**Available data:**
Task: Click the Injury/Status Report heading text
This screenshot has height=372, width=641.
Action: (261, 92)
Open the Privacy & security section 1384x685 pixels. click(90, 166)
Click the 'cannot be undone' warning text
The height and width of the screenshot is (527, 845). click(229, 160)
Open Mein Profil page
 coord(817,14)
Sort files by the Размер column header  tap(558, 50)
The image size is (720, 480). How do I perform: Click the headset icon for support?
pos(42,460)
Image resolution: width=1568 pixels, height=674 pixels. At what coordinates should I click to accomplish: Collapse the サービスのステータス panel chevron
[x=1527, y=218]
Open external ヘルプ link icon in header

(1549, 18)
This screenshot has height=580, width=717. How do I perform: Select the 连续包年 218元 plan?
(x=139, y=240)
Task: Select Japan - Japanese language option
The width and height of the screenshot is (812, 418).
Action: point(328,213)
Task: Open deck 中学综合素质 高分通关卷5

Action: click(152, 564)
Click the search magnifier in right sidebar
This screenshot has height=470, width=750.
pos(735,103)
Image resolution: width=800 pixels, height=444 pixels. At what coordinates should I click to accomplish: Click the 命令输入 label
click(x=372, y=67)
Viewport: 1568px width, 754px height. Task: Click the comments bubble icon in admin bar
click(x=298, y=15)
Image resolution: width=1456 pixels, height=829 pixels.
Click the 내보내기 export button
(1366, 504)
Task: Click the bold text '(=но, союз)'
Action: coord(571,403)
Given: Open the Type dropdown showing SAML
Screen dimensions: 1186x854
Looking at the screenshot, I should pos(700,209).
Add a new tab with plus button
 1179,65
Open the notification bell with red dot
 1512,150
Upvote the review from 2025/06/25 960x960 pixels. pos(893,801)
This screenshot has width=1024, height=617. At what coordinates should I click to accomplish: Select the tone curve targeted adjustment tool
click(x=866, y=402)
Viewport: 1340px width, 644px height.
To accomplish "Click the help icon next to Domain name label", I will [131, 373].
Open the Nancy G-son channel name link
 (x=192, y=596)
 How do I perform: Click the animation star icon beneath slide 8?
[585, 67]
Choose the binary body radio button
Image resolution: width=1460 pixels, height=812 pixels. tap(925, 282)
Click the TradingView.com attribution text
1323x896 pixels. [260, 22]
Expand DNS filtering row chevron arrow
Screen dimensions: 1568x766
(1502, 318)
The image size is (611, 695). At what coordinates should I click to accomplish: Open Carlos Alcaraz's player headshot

**What the task requires:** Copy out all of the material above line for line, changing nothing.

**Complete answer:**
Task: Click the Injury/Status Report heading text
This screenshot has height=372, width=641.
Action: (261, 92)
Open the Privacy & security section 1384x685 pixels. click(90, 166)
Click the 'cannot be undone' warning text
The height and width of the screenshot is (527, 845). click(229, 160)
Open Mein Profil page
 coord(817,14)
Sort files by the Размер column header  tap(558, 50)
The image size is (720, 480). How do I perform: Click the headset icon for support?
pos(42,460)
Image resolution: width=1568 pixels, height=674 pixels. At what coordinates should I click to accomplish: Collapse the サービスのステータス panel chevron
[x=1527, y=218]
Open external ヘルプ link icon in header

(1549, 18)
This screenshot has height=580, width=717. How do I perform: Select the 连续包年 218元 plan?
(x=139, y=240)
Task: Select Japan - Japanese language option
The width and height of the screenshot is (812, 418).
Action: point(328,213)
Task: Open deck 中学综合素质 高分通关卷5

Action: click(152, 564)
Click the search magnifier in right sidebar
This screenshot has height=470, width=750.
pos(735,103)
Image resolution: width=800 pixels, height=444 pixels. At what coordinates should I click to accomplish: Click the 命令输入 label
click(x=372, y=67)
Viewport: 1568px width, 754px height. Task: Click the comments bubble icon in admin bar
click(x=298, y=15)
Image resolution: width=1456 pixels, height=829 pixels.
Click the 내보내기 export button
(1366, 504)
Task: Click the bold text '(=но, союз)'
Action: coord(571,403)
Given: Open the Type dropdown showing SAML
Screen dimensions: 1186x854
Looking at the screenshot, I should pos(700,209).
Add a new tab with plus button
 1179,65
Open the notification bell with red dot
 1512,150
Upvote the review from 2025/06/25 960x960 pixels. pos(893,801)
This screenshot has width=1024, height=617. At what coordinates should I click to accomplish: Select the tone curve targeted adjustment tool
click(x=866, y=402)
Viewport: 1340px width, 644px height.
To accomplish "Click the help icon next to Domain name label", I will [131, 373].
Open the Nancy G-son channel name link
 (x=192, y=596)
 How do I perform: Click the animation star icon beneath slide 8?
[585, 67]
Choose the binary body radio button
Image resolution: width=1460 pixels, height=812 pixels. tap(925, 282)
Click the TradingView.com attribution text
1323x896 pixels. [260, 22]
Expand DNS filtering row chevron arrow
Screen dimensions: 1568x766
(1502, 318)
The image size is (611, 695). At what coordinates should I click to accomplish: Open Carlos Alcaraz's player headshot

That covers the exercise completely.